▸ **PROBLEM 1**: Do these statements agree with the text on the Massachusetts health care plan? Answer yes or no for each and quote the words of the text that decide it. (a) The Massachusetts plan was put in place in 2006. (b) In 2003, 82 percent of the state supported an individual mandate. (c) Scott Brown supported the state's health care program.
▸ **PROBLEM 2**: List every percentage of public support in the text on the Massachusetts health care plan, and say what each one measured.
▸ **PROBLEM 3**: According to the text on the Massachusetts health care plan, which journal published the 2008 report on how public opinion shaped the plan?
┌─ EXTRACT TO READ
But there's scant evidence to bolster this belief. Consider Massachusetts, where an ObamaCare-style proposal was implemented in 2006. Supporters of passing a national health care overhaul point out that Massachusetts voters may have elected Republican Scott Brown to fill Ted Kennedy's seat, but Brown actually supported the state's health care program. 

Yet this proves little about the current debate over a national plan. Massachusetts is far more liberal than the country as a whole, and the state's voters are far more open to government intrusion into the health care market. 

More to the point, however, there was widespread support for the outlines of the Massachusetts plan before it passed. According to a 2008 report published in the journal Health Affairs on how public opinion shaped the Massachusetts plan, there was "a favorable political environment" in the state to begin with.

In particular, solid majorities in the state supported the mandates and expansions of government care that are now driving opposition to the national plan. In 2003, for example, majorities supported an employer mandate (76 percent), an individual mandate (56 percent), and an expansion of state-run health programs (82 percent). In 2005, the year the bill was passed in the state legislature, the report notes that 66 percent of the state reported supporting a universal coverage ballot initiative. And immediately after passage, before most residents had had the opportunity to interact with the system, support remained high, with 61 percent of state residents supporting the law.
└─
┌─ DATA
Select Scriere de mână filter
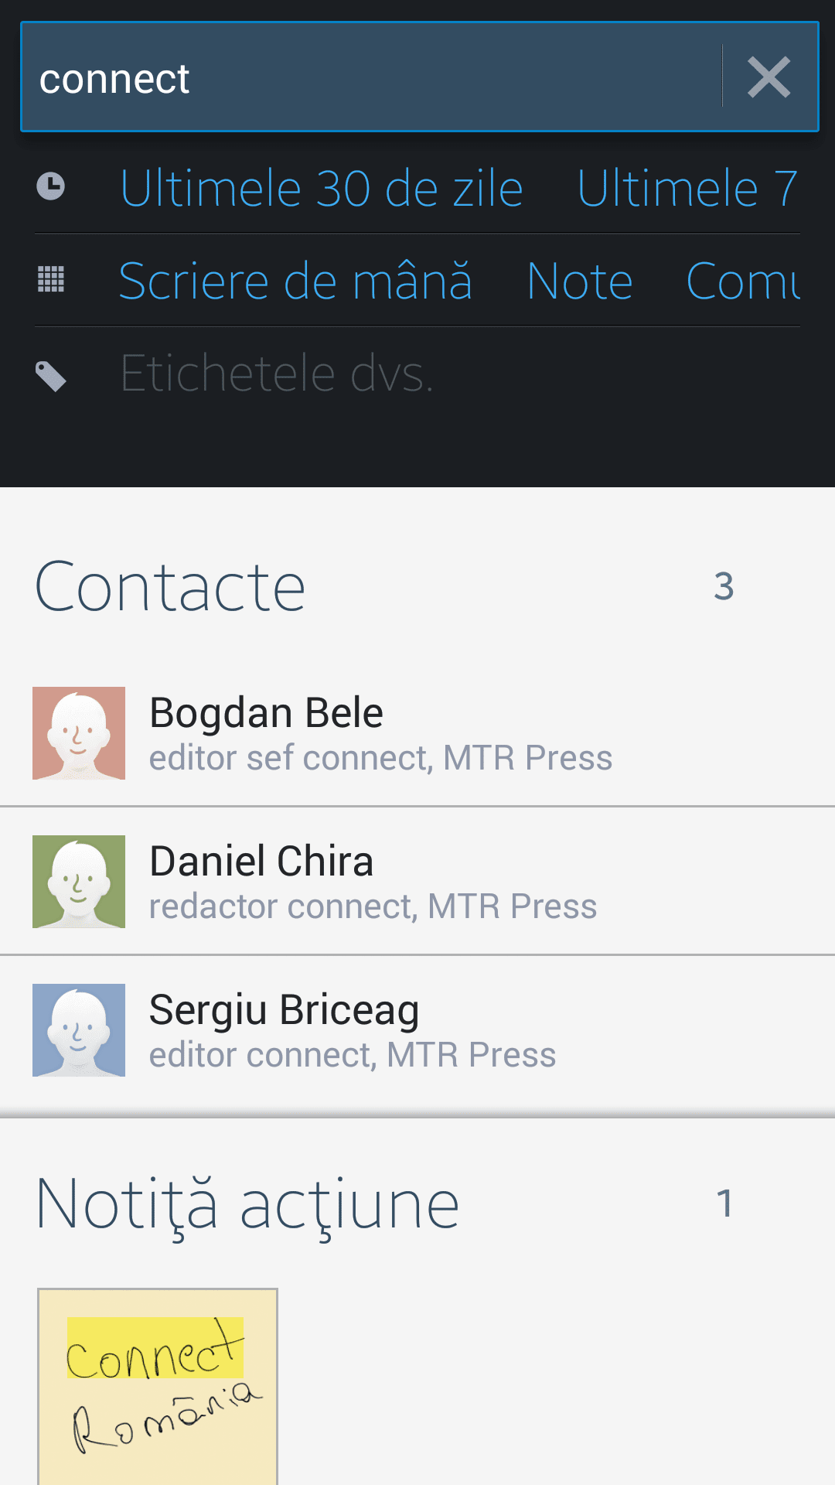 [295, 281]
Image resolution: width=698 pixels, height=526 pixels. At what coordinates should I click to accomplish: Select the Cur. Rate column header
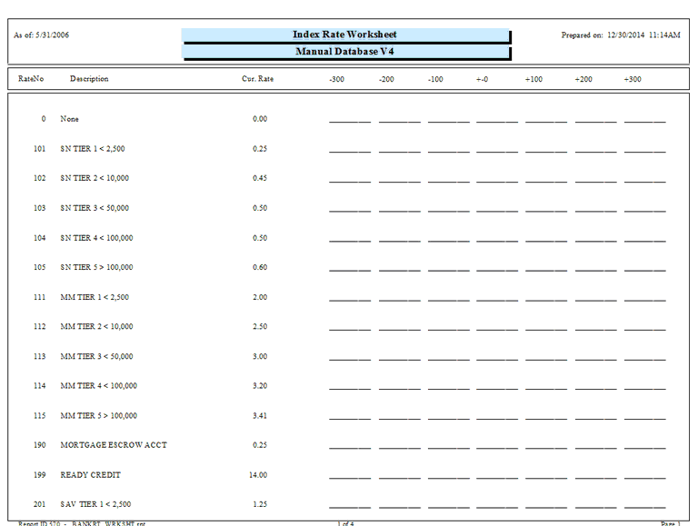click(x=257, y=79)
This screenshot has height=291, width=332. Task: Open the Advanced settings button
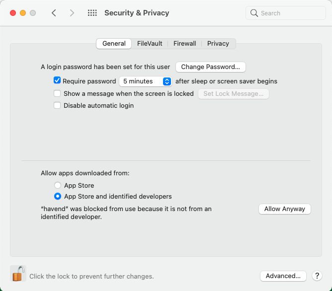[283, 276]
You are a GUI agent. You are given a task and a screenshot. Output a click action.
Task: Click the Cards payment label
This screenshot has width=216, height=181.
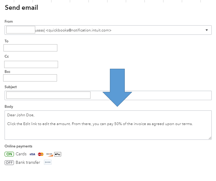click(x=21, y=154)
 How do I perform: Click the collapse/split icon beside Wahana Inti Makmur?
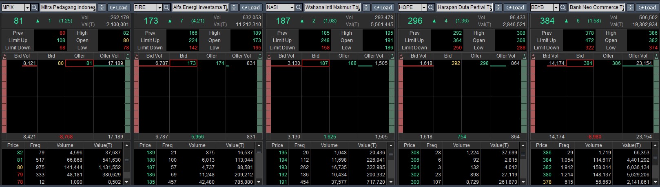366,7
└─
▸ **ANSWER SECTION 1**:
(a) Yes: "Consider Massachusetts, where an ObamaCare-style proposal was implemented in 2006."
(b) No: "an individual mandate (56 percent)"
(c) Yes: "but Brown actually supported the state's health care program."

▸ **ANSWER SECTION 2**:
- 76 percent: an employer mandate, in 2003
- 56 percent: an individual mandate, in 2003
- 82 percent: an expansion of state-run health programs, in 2003
- 66 percent: a universal coverage ballot initiative, in 2005
- 61 percent: the law, immediately after passage

▸ **ANSWER SECTION 3**: Health Affairs.